- WHAT IS BEING ASKED: Show me every line in the listing that has the word "Given".
▬▬▬▬▬▬▬▬▬▬
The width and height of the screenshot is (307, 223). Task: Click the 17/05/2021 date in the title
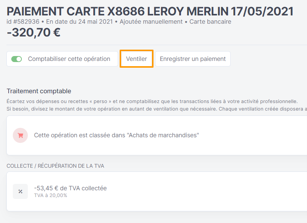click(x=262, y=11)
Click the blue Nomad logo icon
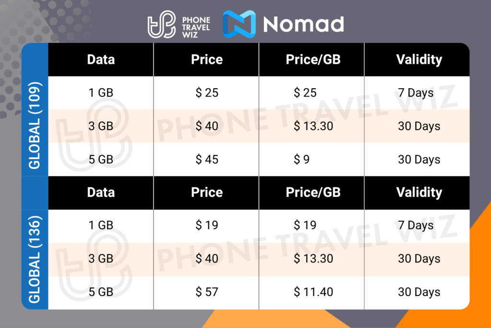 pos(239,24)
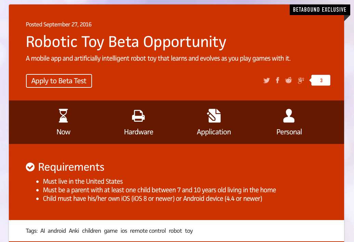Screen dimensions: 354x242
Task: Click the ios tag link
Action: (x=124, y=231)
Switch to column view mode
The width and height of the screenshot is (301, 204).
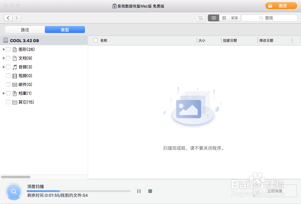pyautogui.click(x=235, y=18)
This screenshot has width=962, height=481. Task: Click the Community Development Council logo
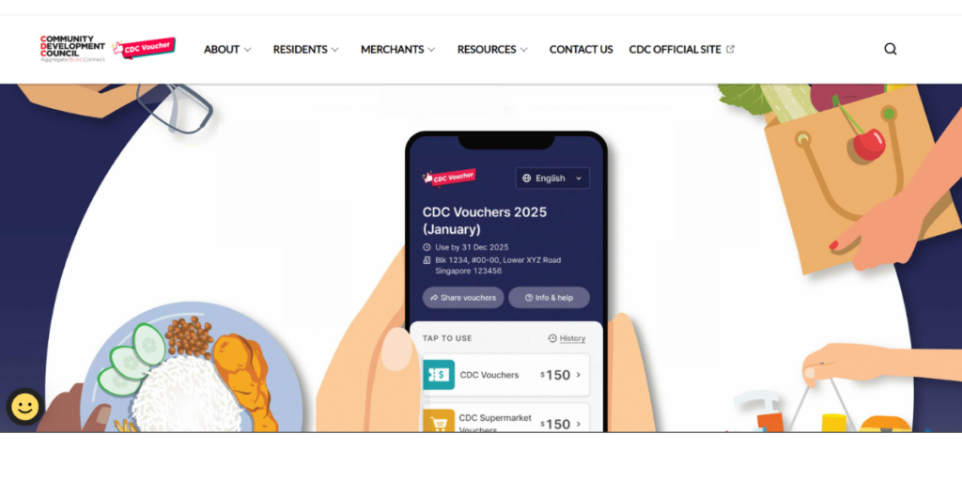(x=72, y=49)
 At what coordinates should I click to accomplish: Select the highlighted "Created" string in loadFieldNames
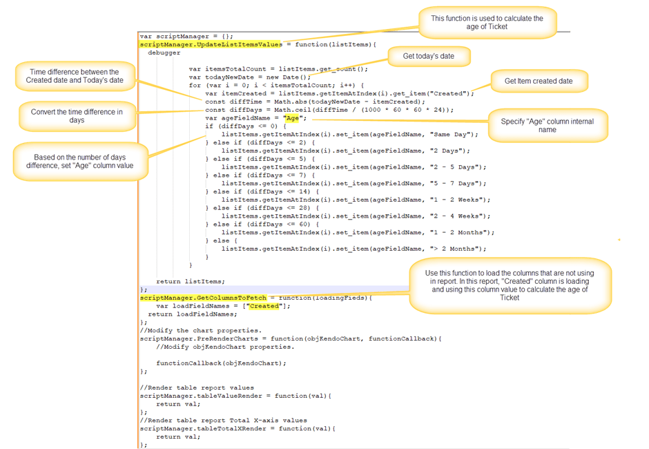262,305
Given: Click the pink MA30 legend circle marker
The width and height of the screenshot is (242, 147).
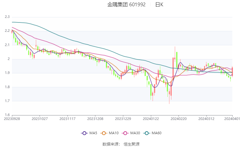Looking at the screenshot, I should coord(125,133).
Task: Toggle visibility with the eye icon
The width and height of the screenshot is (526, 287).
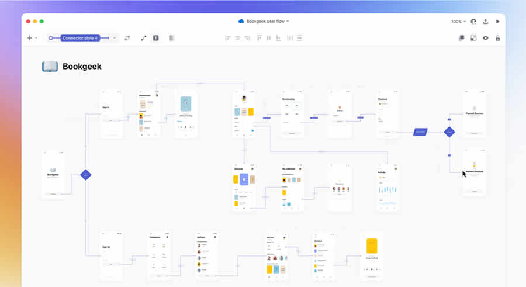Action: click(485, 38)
▬▬▬▬▬▬▬▬▬▬
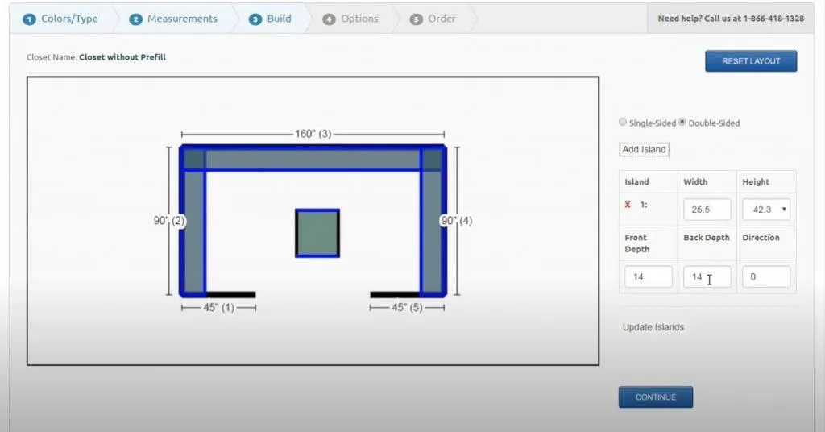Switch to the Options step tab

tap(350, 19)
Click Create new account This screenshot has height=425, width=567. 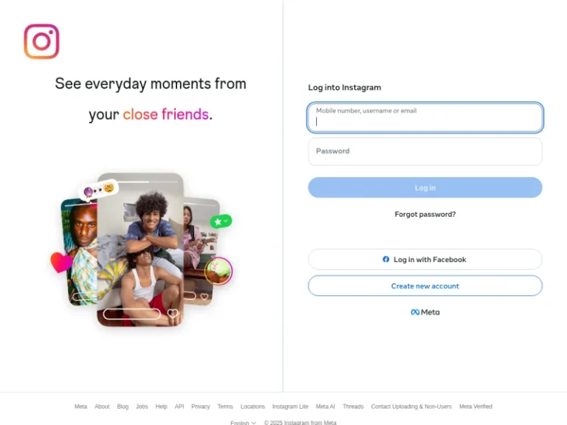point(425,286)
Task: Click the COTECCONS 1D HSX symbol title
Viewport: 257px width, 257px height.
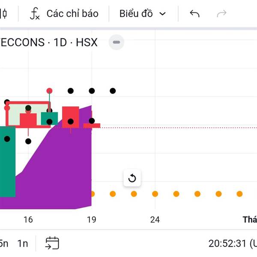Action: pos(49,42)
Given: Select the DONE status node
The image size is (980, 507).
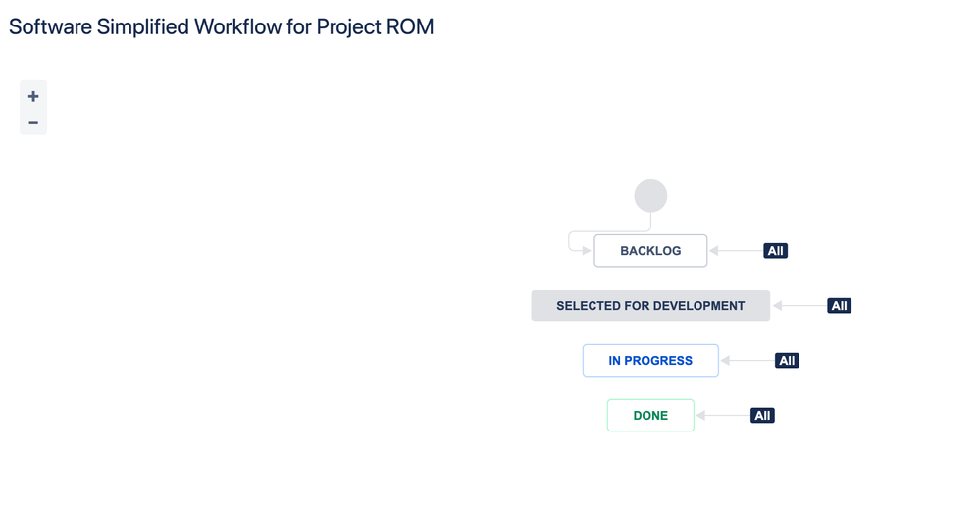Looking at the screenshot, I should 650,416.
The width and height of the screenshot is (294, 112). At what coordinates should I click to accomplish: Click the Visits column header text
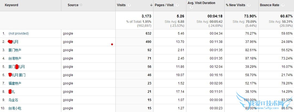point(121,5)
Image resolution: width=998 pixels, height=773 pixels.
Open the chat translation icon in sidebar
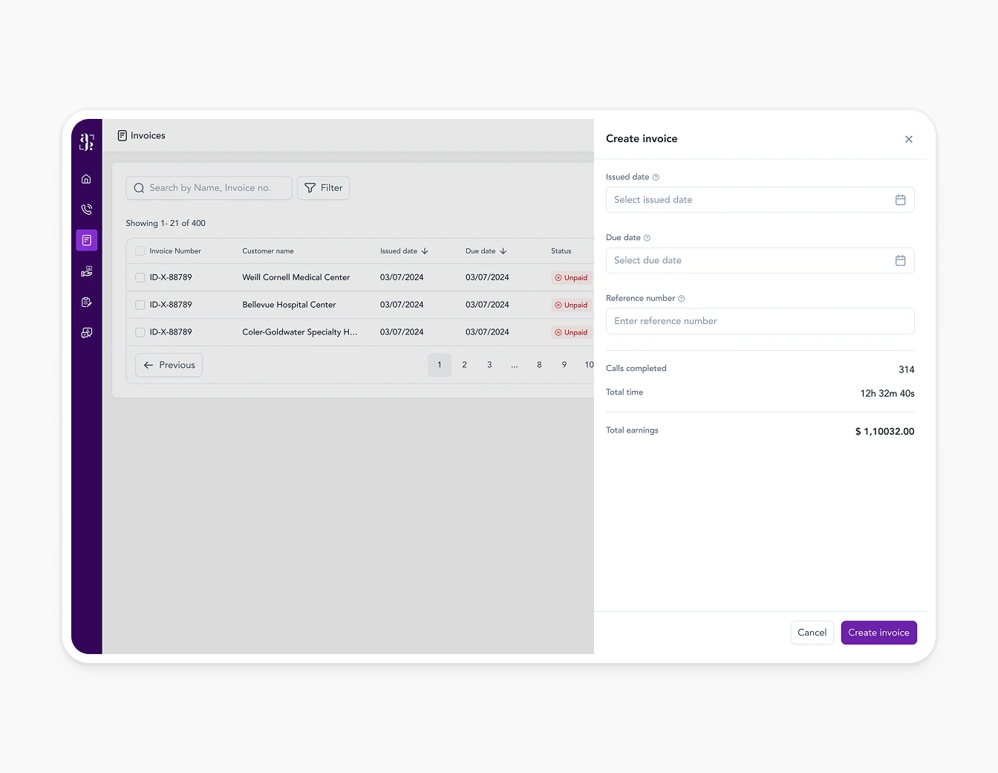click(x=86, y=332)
▬▬▬▬▬▬▬▬▬▬
- WRITTEN ANSWER:
Given: Click the pink MA30 legend circle marker
Given: Select the DONE status node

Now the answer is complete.